_WHAT TO WORK ON_:
From the line containing "Select the Audience Score label" to the end of the data, retype every line exactly and nothing else. Drop the pictures.
'''
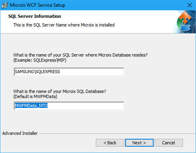Place the cursor after SQLEXPRESS in the server field
Screen dimensions: 196x153
61,72
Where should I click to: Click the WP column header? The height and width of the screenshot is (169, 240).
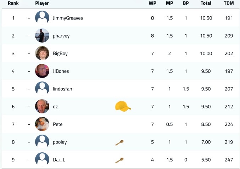pyautogui.click(x=152, y=3)

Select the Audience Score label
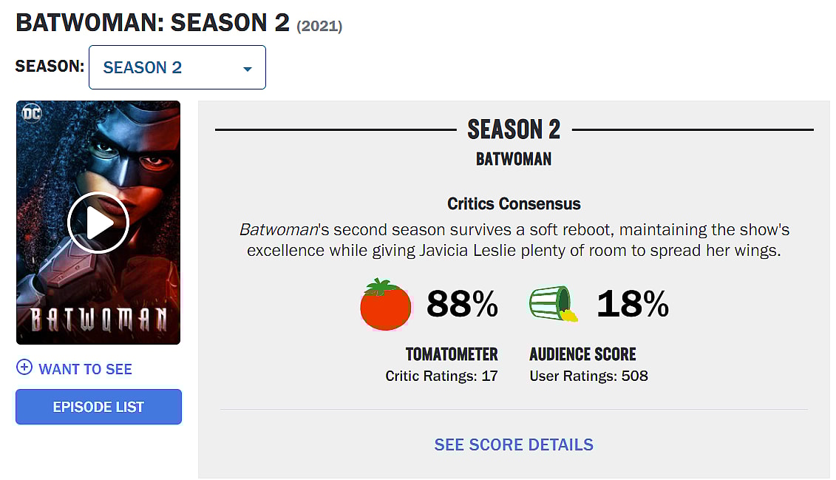(x=582, y=354)
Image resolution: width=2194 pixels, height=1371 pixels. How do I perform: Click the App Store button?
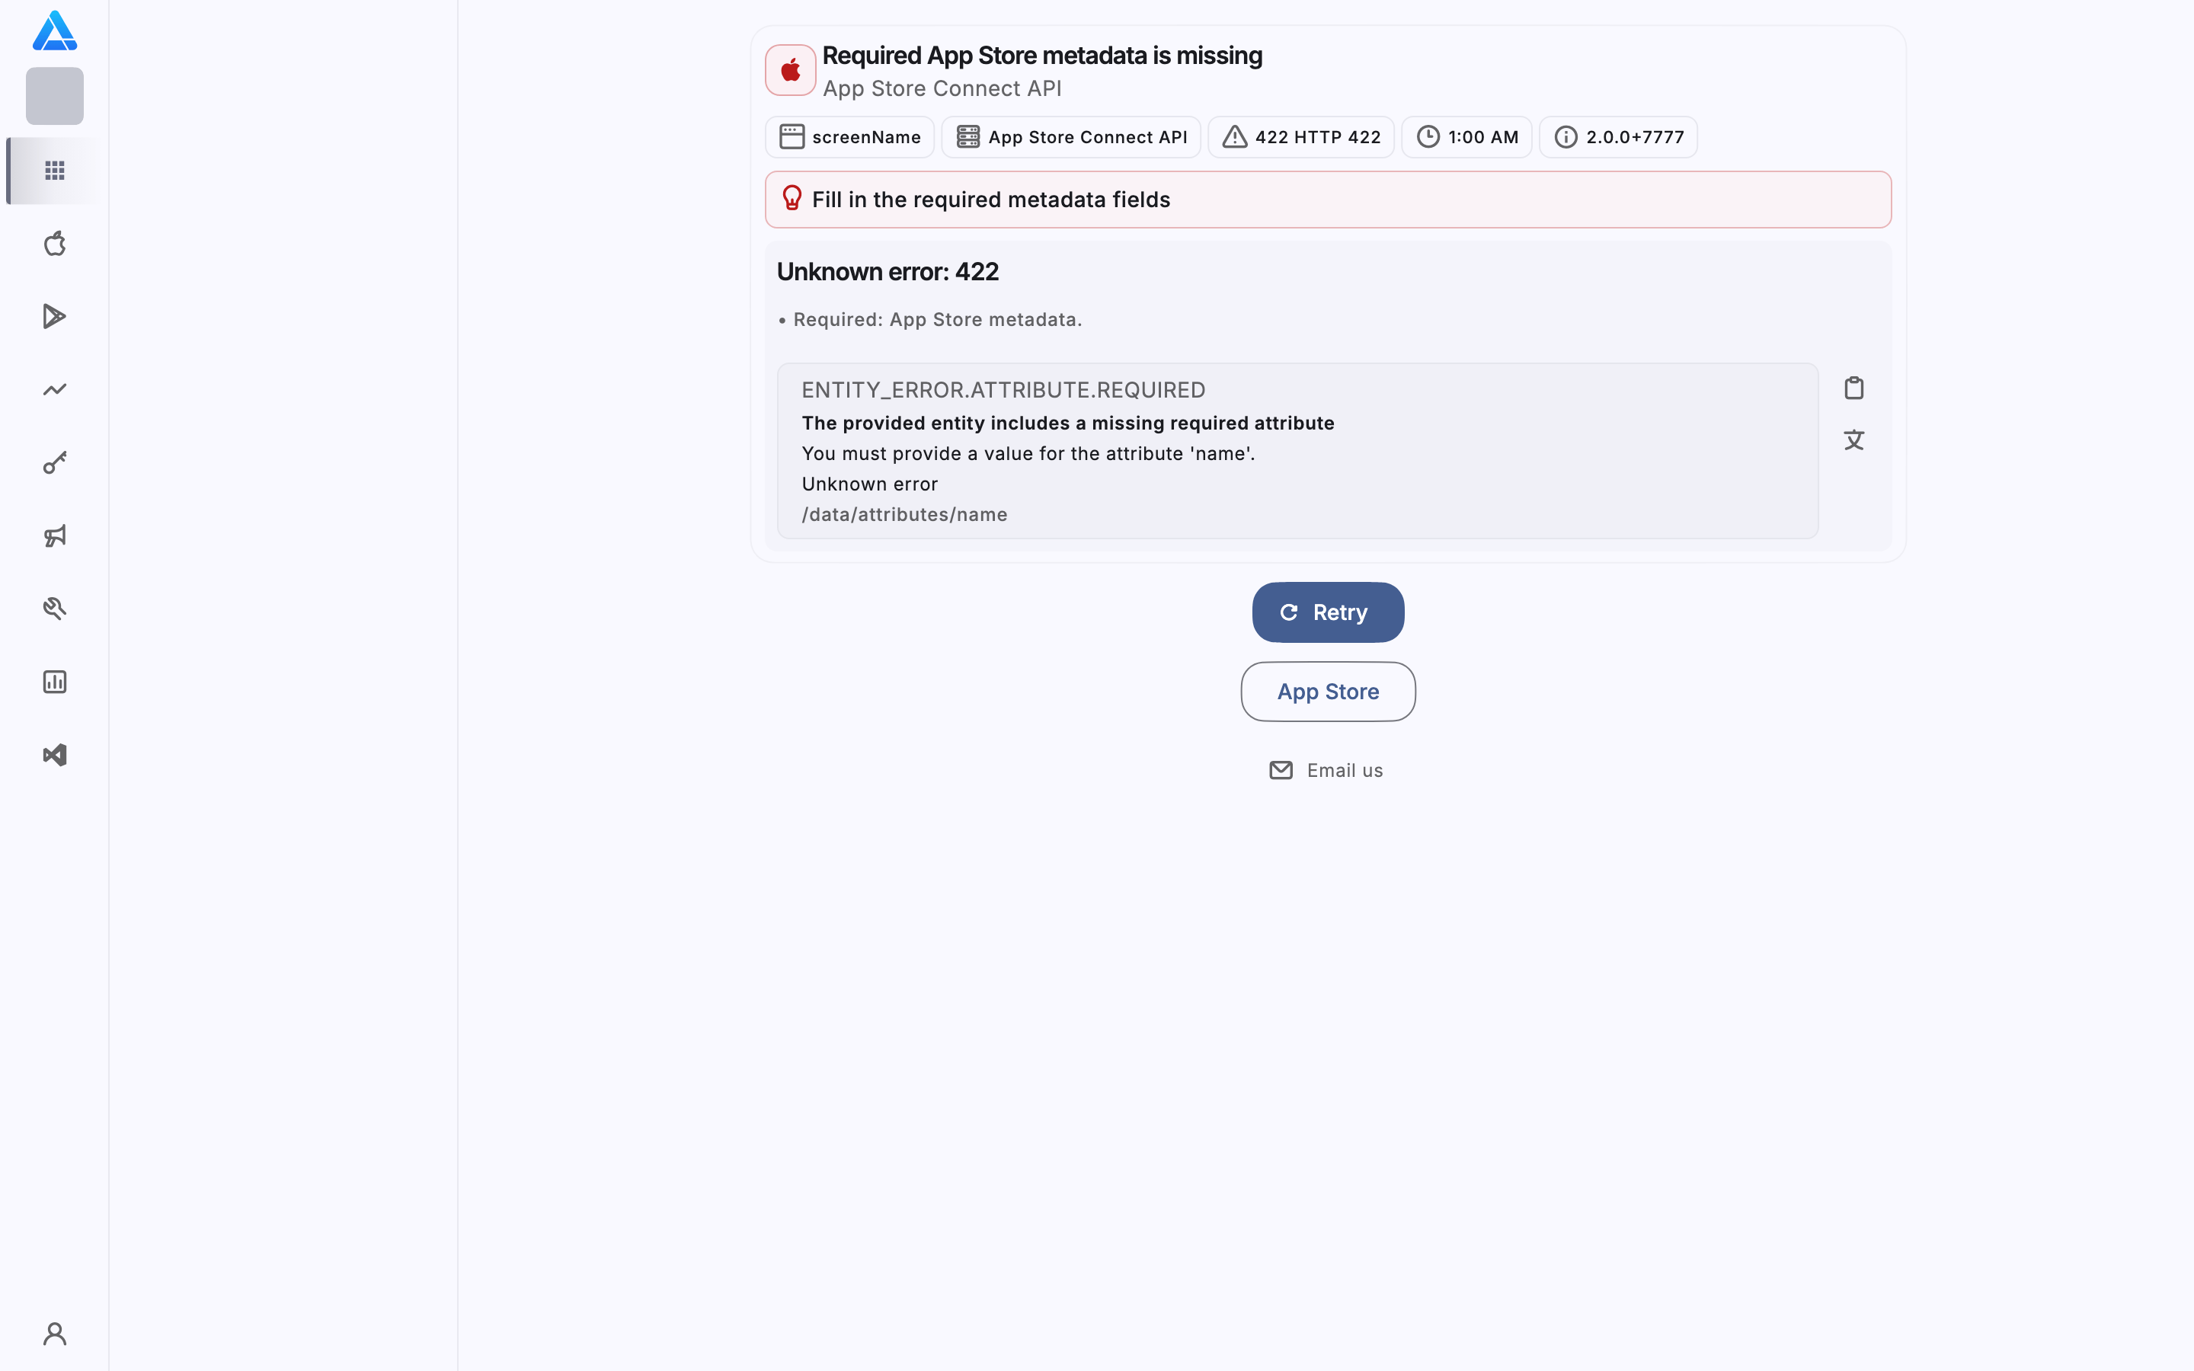(1328, 692)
'''
_TASK OUTPUT_:
Select the Audience Score label
(x=582, y=354)
Image resolution: width=2194 pixels, height=1371 pixels. How do I perform: Click the App Store button?
(1328, 692)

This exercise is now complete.